Вечера у Кавоса, в доме католической церкви на Невском, носили еще более замкнутый «эстетный» характер; приглашались только Плещеев, Урусов, Коропчевский и я. Кавос выискивал какое-нибудь неизвестное стихотворение Теофиля Готье, поэму Леконта-де-Лилля, какого-нибудь автора XVII или даже XVI века, и чтение редкого шедевра сопровождалось еще смакованием столь же, если не более, редкого вина или ликера. Начинались такие вечера у Кавоса в 12 часов ночи и кончались зато не позднее двух часов. О политике ни слова. Два часа тончайших художественных наслаждений. Но как-то я два раза кряду не пришел и уж больше не получал приглашений от Кавоса.
Вечера у других писателей представляли собою обыкновенные товарищеские сборища с ярким оттенком обывательщины.

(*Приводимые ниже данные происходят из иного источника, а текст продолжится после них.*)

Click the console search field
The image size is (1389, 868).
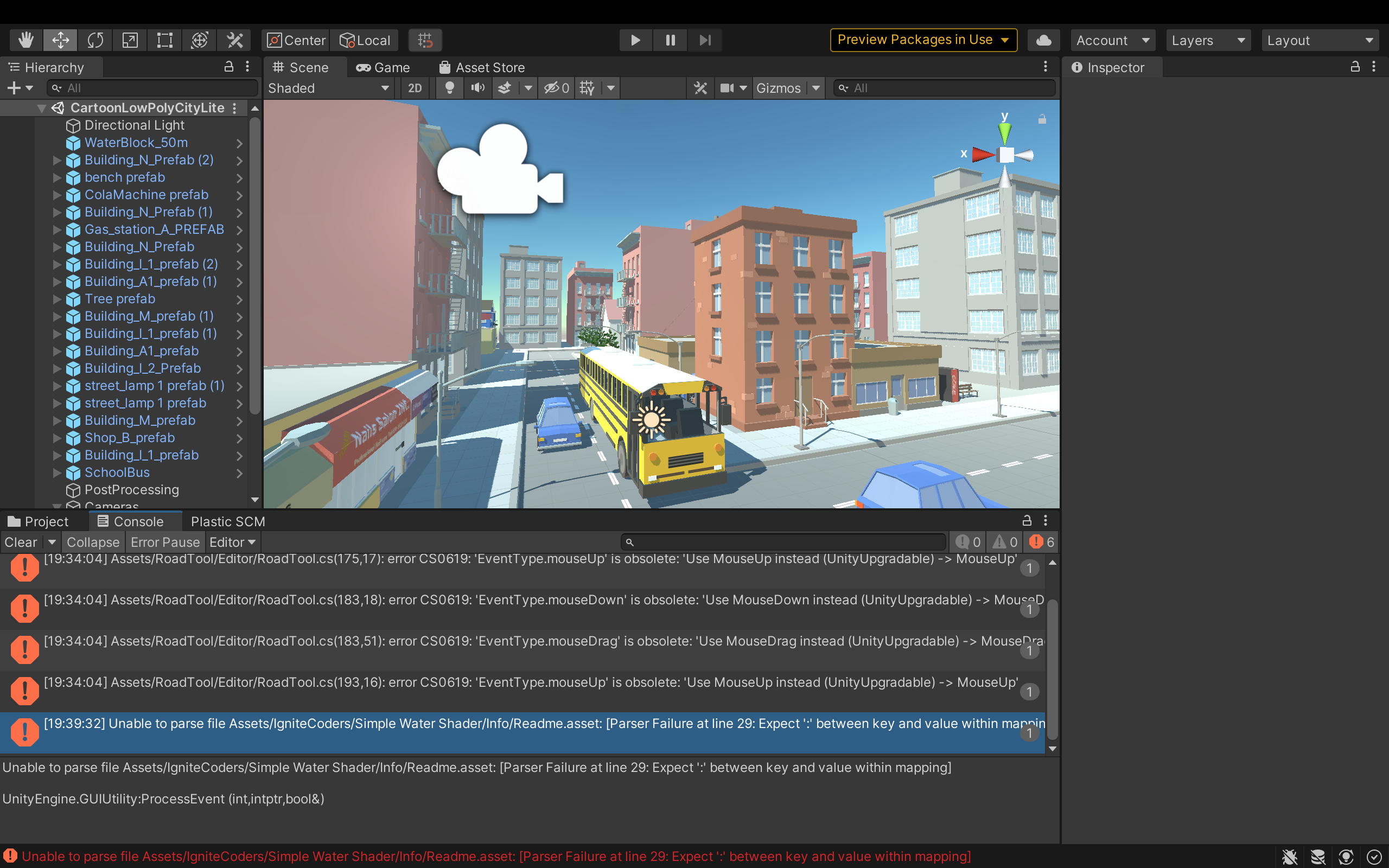tap(784, 542)
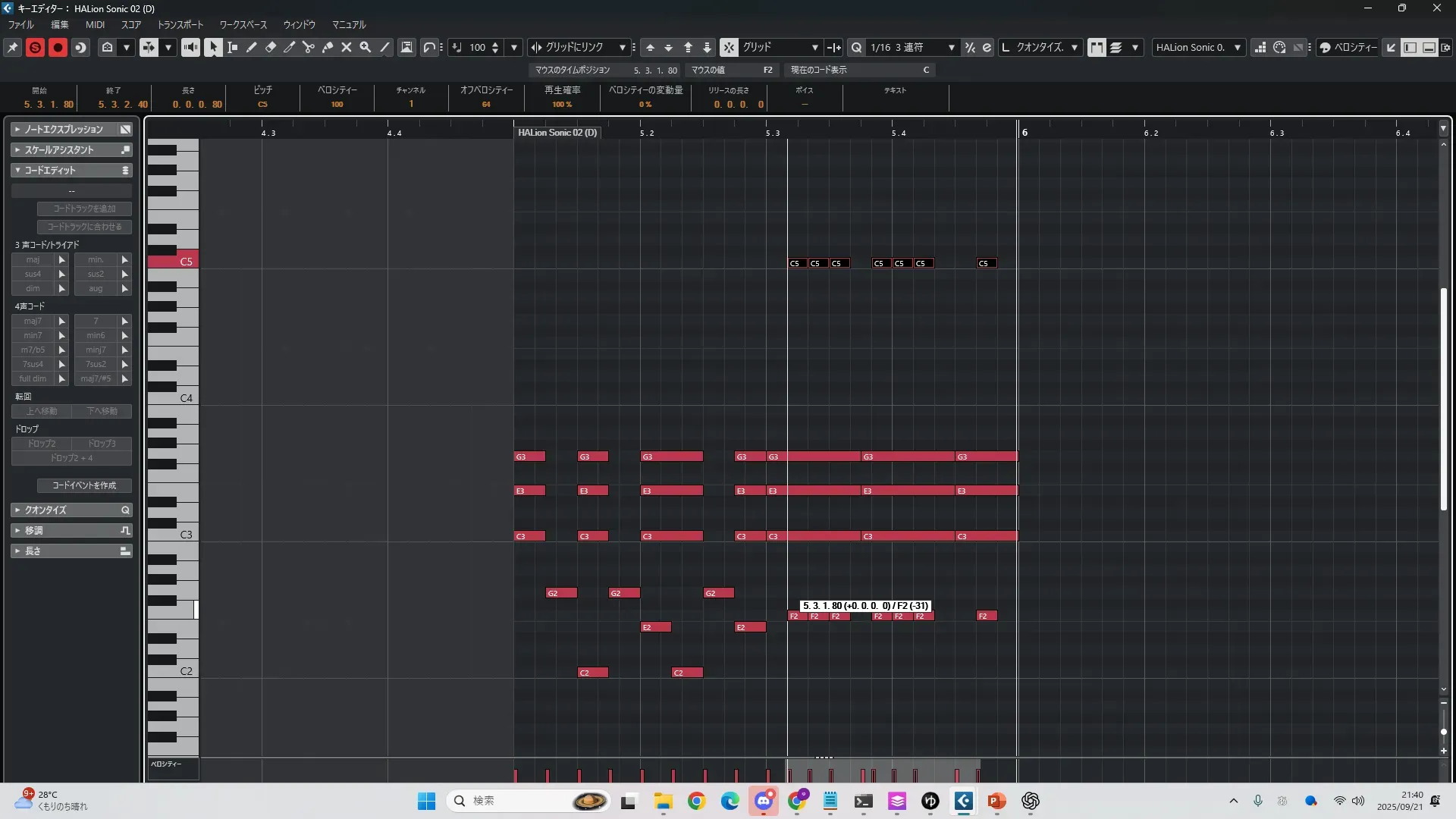Click the maj triad chord button
The height and width of the screenshot is (819, 1456).
33,259
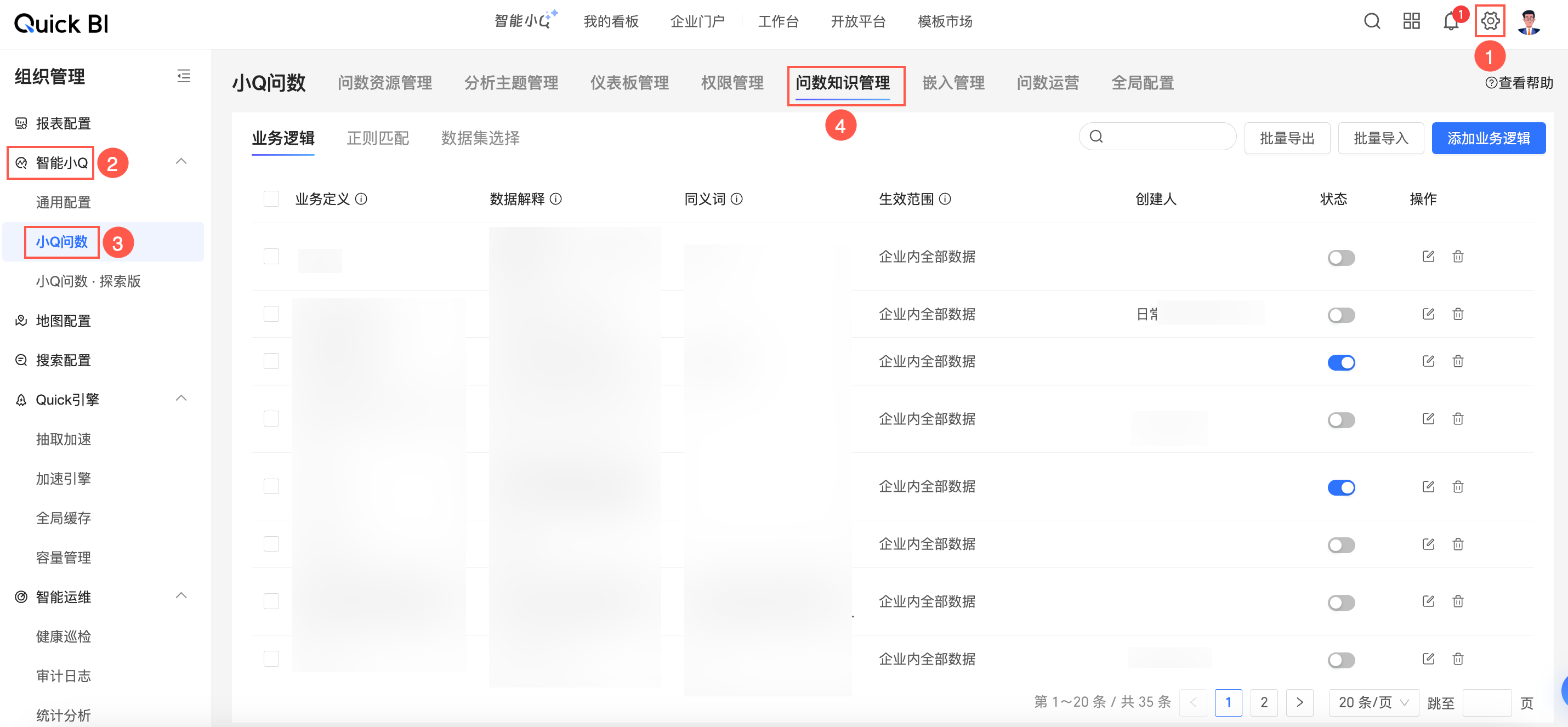The height and width of the screenshot is (727, 1568).
Task: Disable the enabled status toggle in third row
Action: 1341,363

Возвращаюсь к прерванному повествованию.
Я остался на лето полномочным хозяином журнала и в столетнюю годовщину празднования памяти Вольтера заказал коммунару Жакляру статью о великом человеке. Он написал две статьи — обе великолепные; и первая появилась в июльской книжке. По выходе книжки в свет я получил приглашение «пожаловать» в Цензурный Комитет.

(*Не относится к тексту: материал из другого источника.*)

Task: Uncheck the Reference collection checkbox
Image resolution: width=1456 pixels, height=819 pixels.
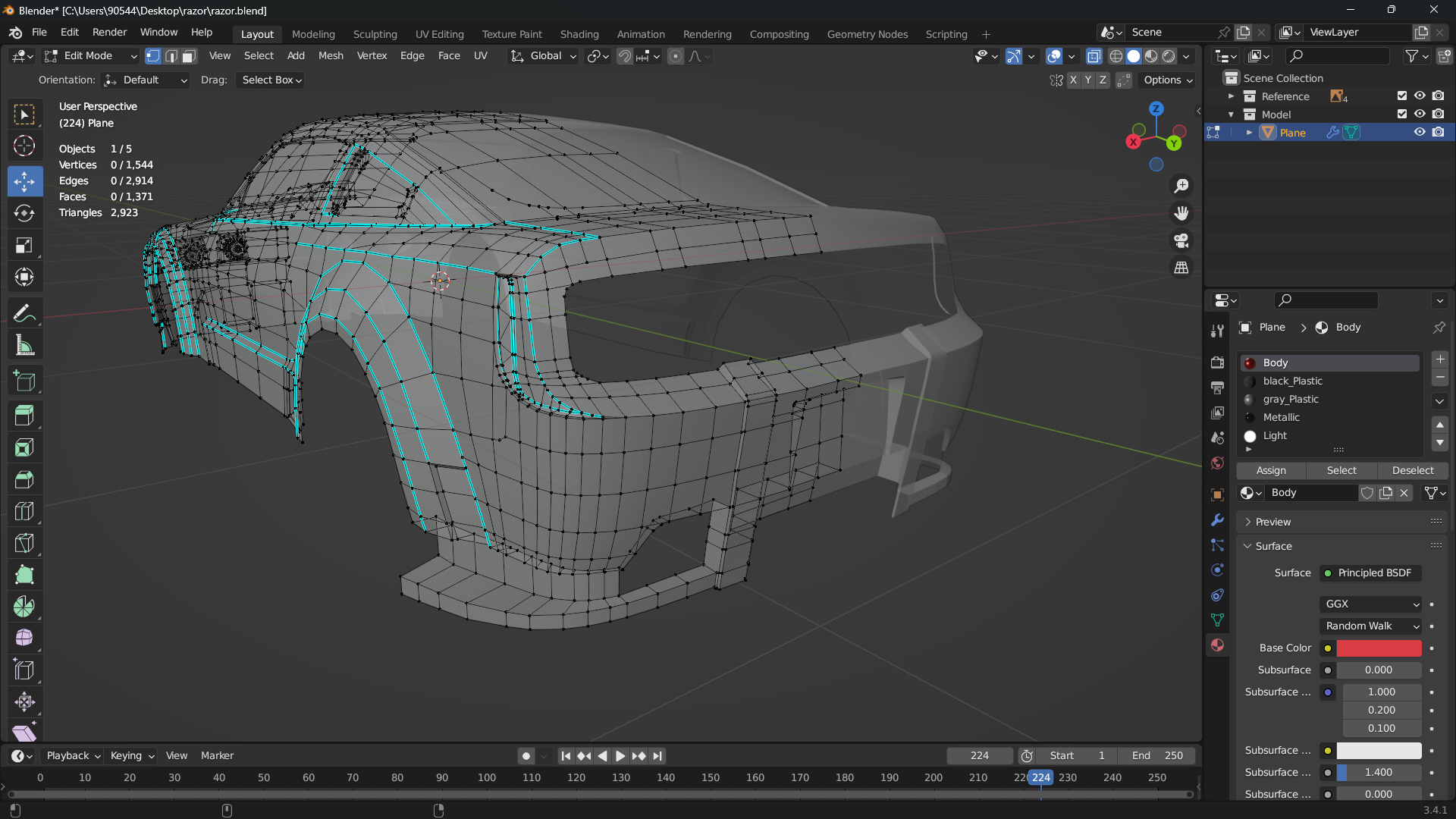Action: pos(1401,96)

Секретарь Комитета Пантелеев[206], самодовольный черноволосый чиновник, принял меня, как старого знакомого, хотя я видел его в первый раз.
— А, очень приятно, или вернее, очень неприятно: я имею от председателя поручение вам сказать, что в следующей статье о Вольтере, которая обещана, надо смазать все резкости первой. Там такая революция напущена! Тем более, что без надлежащей серьезности. Вот и все. Ну, бывайте здоровеньки.
Но из второй статьи, появившейся в августовской книжке «Слова», я ничего не вымарал — не мог представить себя в роли цензора; да и жаль было портить статью. По закону, книжка бесцензурного журнала могла выйти в свет только по истечении трех дней, а тем временем она рассматривалась в Цензурном Комитете.